● Recorded information
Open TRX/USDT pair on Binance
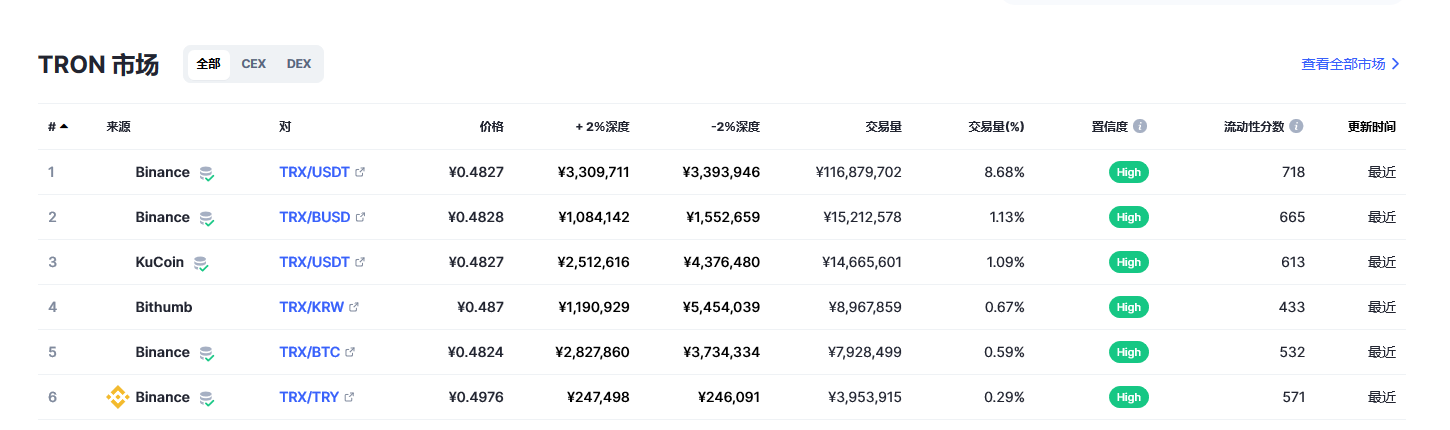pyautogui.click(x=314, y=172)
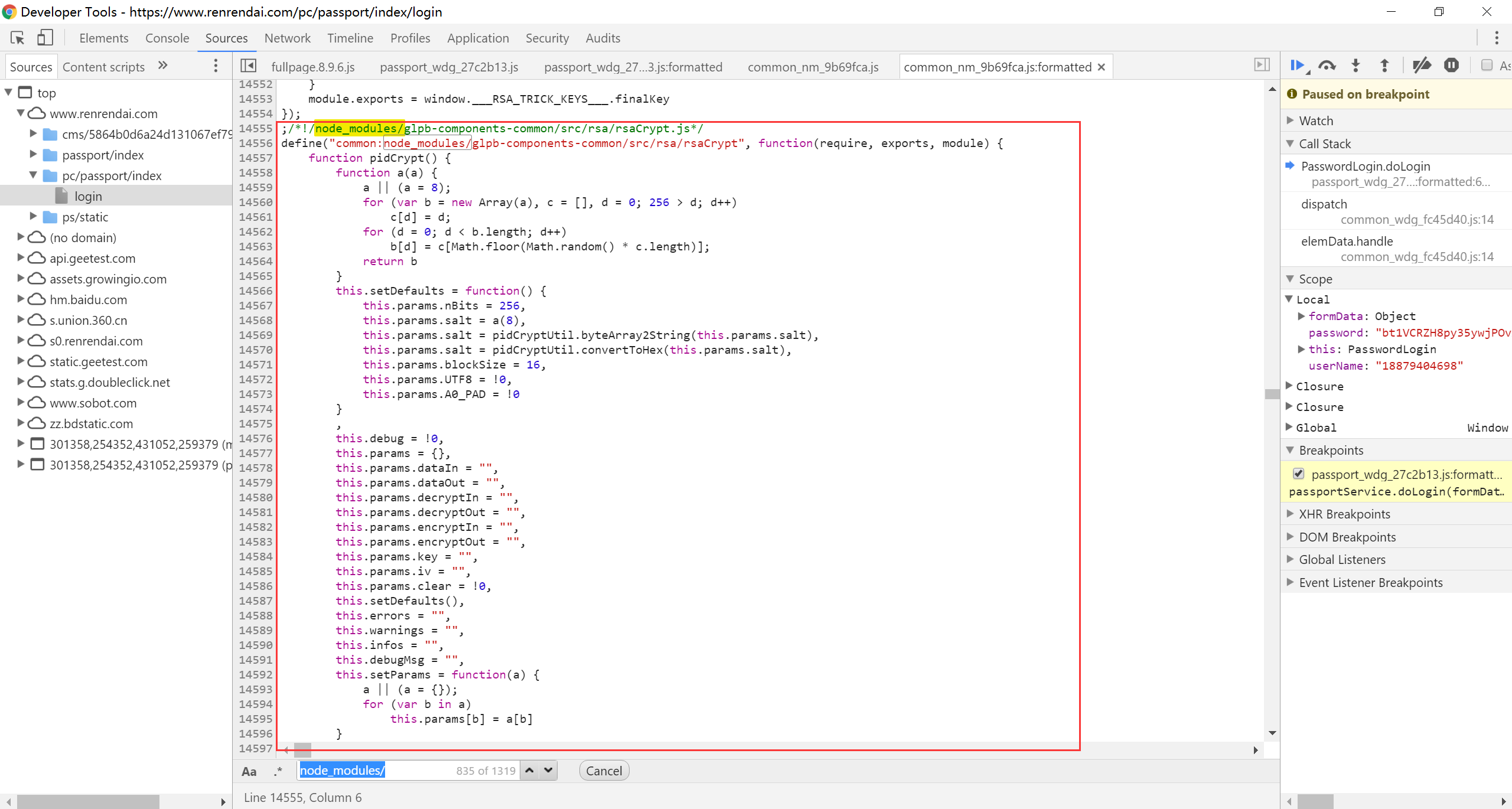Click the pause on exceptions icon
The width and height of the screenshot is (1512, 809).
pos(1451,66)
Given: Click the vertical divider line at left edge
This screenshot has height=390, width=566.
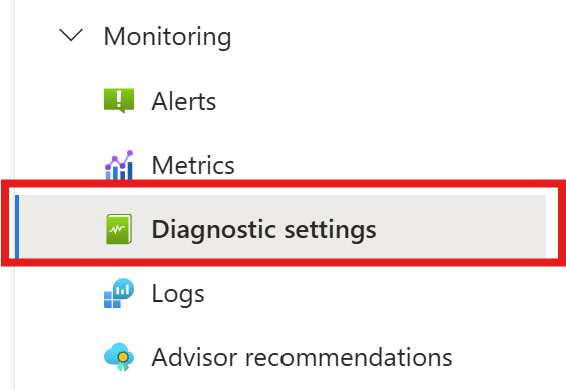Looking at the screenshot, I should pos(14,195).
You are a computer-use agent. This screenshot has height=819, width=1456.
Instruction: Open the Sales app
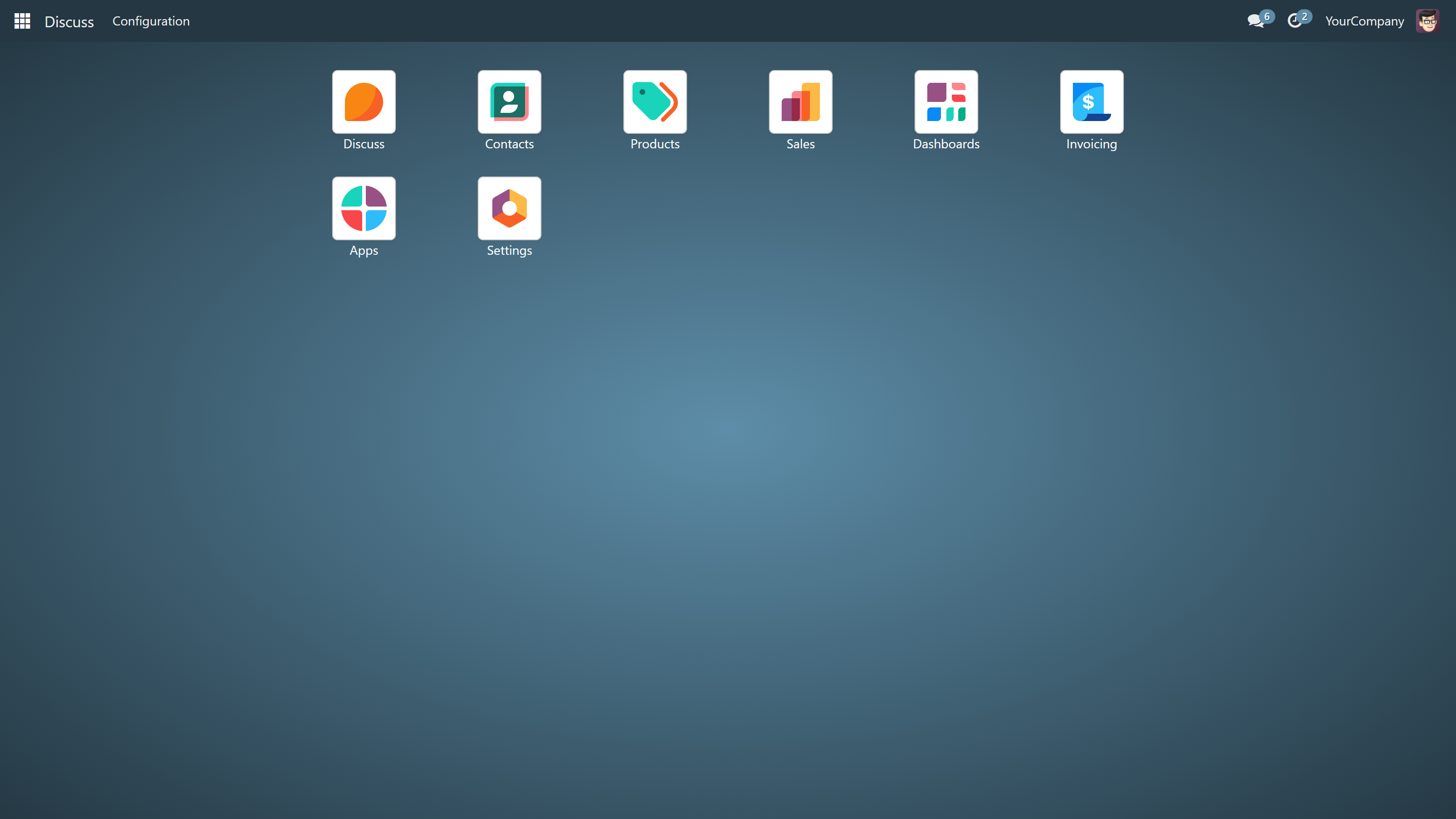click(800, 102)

...

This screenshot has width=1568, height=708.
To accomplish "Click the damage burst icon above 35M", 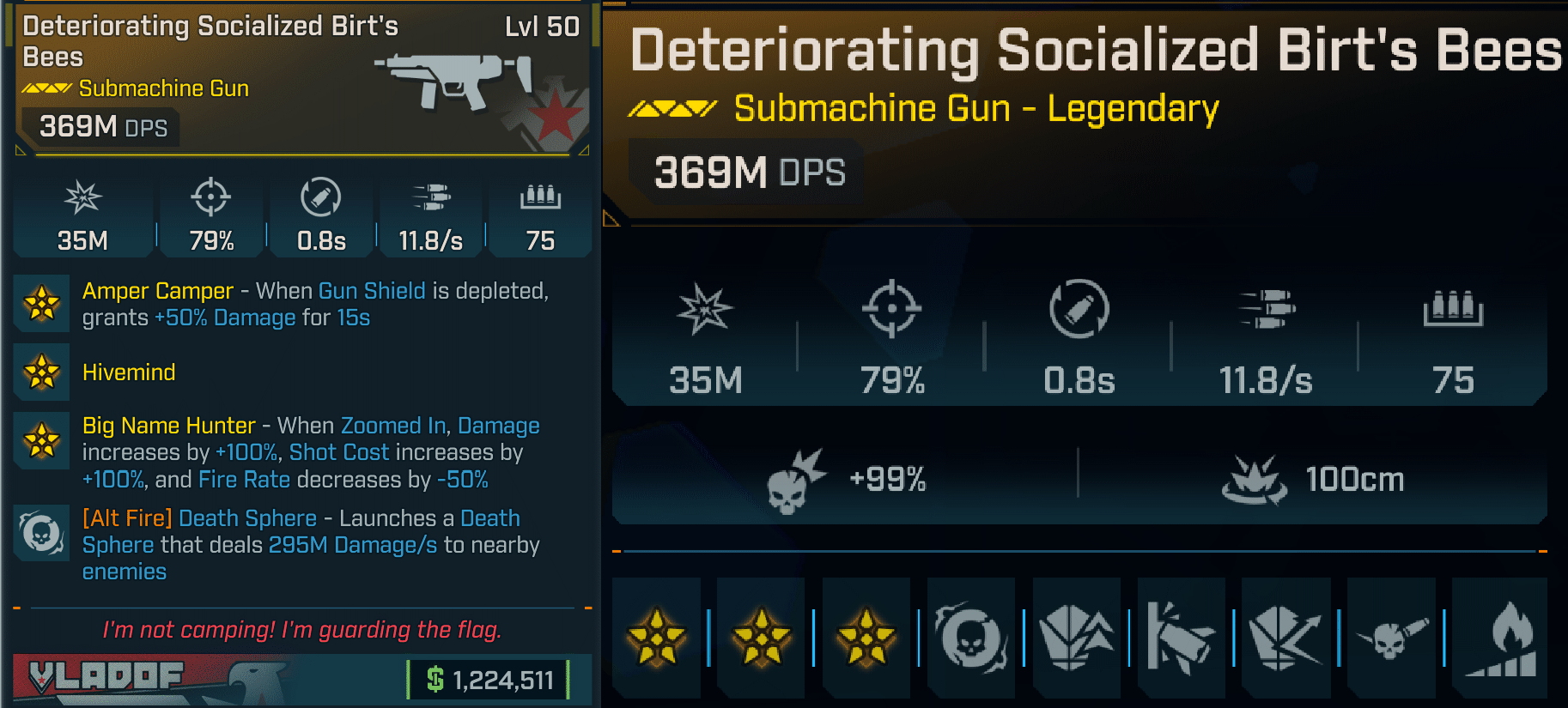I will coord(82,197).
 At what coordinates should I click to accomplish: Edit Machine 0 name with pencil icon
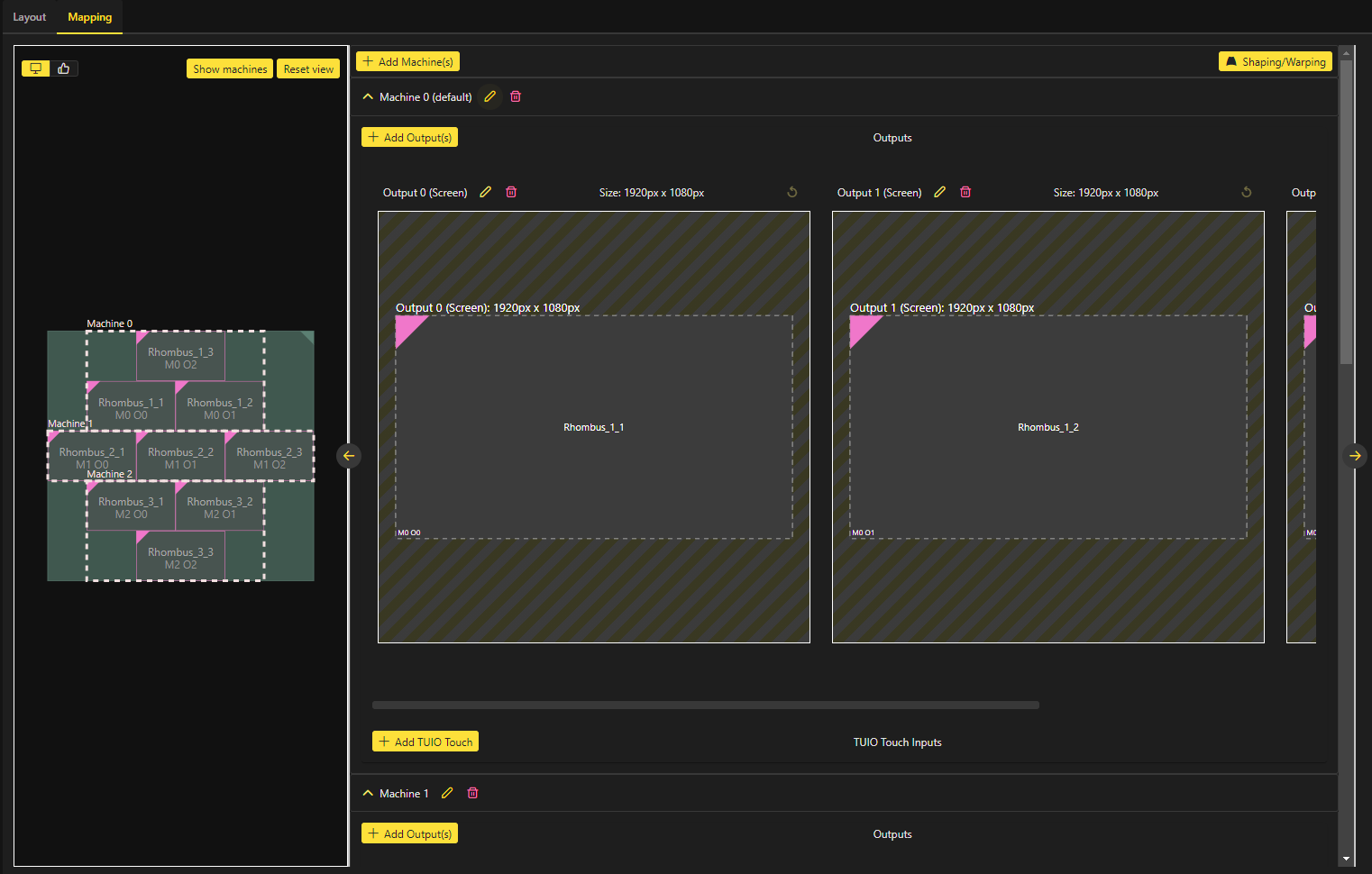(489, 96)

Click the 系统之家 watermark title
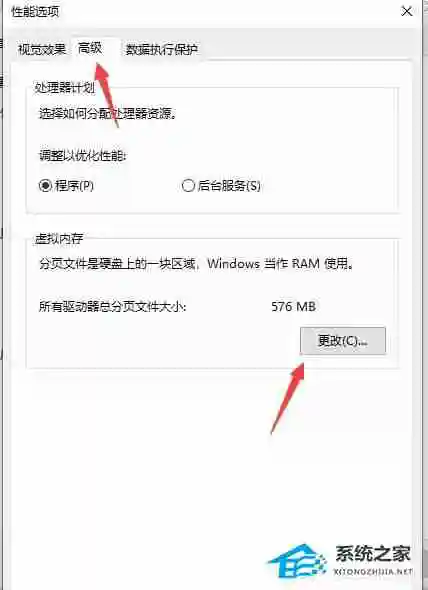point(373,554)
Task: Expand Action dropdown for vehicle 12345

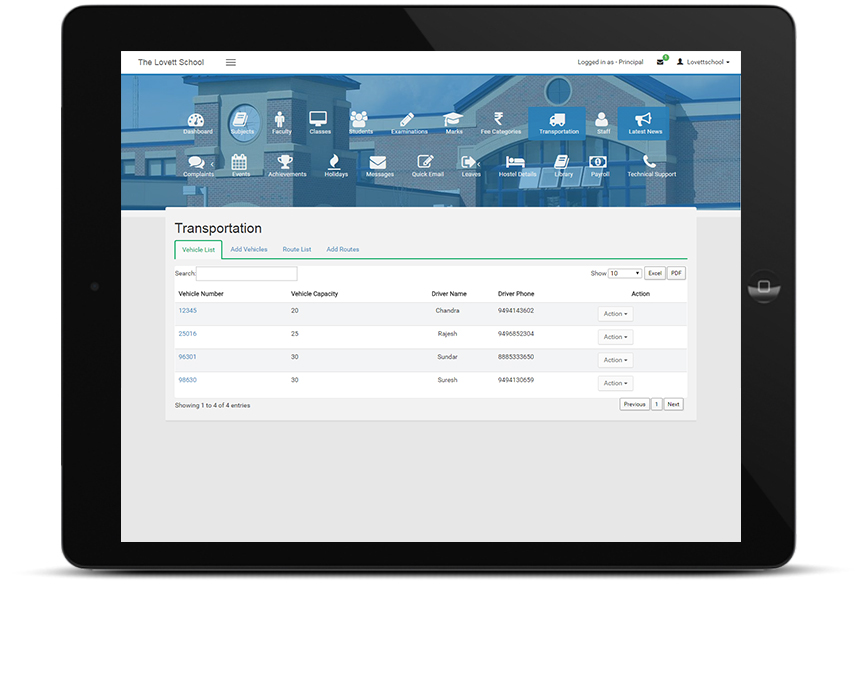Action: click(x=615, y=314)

● What needs to be done
In the lines from the line with "Click the 系统之家 watermark title" to the line with "Action: click(x=615, y=314)", change "vehicle" to "truck" and leave everything else as it is. Give only those lines, without the pictures.

● Exercise response
Click the 系统之家 watermark title
point(373,554)
Task: Expand Action dropdown for truck 12345

Action: click(x=615, y=314)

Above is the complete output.